Clacton Pier
- Location: Clacton Pier
- Coordinates: 51°47′11″N 1°09′18″W﻿ / ﻿51.7864°N 1.1550°W
- Status: Operating
- Opening date: 23 October 2021

General statistics
- Type: Steel
- Manufacturer: Pinfari
- Model: ZL42
- Lift/launch system: Chain Lift
- Height: 11 m (36 ft)
- Length: 365 m (1,198 ft)
- Inversions: 1
- Duration: 1:17
- Height restriction: 52 in (132 cm)
- Trains: 2 trains with 3 cars; riders arranged 2 across in 2 rows for a total of 12 riders per train
- Looping Star at RCDB

= Looping Star (Clacton Pier) =

Steel roller coaster in Clacton-on-Sea, England

Looping Star is a steel roller coaster located at Clacton Pier in Clacton-on-Sea, Essex manufactured by Pinfari. It was formerly located at Codona's Amusement Park in Aberdeen, Scotland.
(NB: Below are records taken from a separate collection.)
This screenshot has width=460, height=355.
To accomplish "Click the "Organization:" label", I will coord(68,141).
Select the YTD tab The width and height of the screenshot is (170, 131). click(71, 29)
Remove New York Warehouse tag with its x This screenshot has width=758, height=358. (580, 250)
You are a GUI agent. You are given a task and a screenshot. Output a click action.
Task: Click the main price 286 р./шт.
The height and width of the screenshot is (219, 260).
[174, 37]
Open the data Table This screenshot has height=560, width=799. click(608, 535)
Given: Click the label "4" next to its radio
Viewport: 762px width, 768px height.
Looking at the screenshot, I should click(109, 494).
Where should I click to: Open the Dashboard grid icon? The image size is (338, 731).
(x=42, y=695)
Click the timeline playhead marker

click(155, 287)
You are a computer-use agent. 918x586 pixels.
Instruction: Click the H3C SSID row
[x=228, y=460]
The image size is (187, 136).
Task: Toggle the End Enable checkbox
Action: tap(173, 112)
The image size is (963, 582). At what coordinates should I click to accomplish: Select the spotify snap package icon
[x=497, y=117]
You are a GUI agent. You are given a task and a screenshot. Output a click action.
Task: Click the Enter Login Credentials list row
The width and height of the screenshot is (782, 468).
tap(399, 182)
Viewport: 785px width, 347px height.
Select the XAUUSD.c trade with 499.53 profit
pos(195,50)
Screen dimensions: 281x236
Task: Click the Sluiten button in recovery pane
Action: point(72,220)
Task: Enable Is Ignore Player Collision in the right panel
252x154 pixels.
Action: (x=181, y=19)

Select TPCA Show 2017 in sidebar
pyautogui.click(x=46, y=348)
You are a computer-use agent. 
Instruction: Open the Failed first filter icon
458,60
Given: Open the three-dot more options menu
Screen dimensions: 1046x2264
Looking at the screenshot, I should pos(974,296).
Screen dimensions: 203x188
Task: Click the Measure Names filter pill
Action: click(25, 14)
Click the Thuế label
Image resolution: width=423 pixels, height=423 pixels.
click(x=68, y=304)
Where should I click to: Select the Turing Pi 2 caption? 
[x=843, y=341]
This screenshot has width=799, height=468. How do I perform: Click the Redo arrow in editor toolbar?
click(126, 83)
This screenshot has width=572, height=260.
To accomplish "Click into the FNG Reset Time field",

It was the park's only ride with an inversion, built on top of the mini-golf and restaurant. It replaced the Galaxi roller coaster, which was moved to Loudoun Castle amusement park (now defunct). The ride used to have three trains, but after 2010 the ride operated 2 trains, then some point in 2017 The coaster operated just 1 train (the other two are sitting on the transfer track). They use the newer Pinfari trains, which can be seen on rides built from the mid 1990s onwards.

The Looping Star has now been moved to Clacton Pier, where it was intended to be assembled and open for the 2020 summer season, however, as a result of damage from Storm Ciara, it was opened on the 23rd October 2021 instead.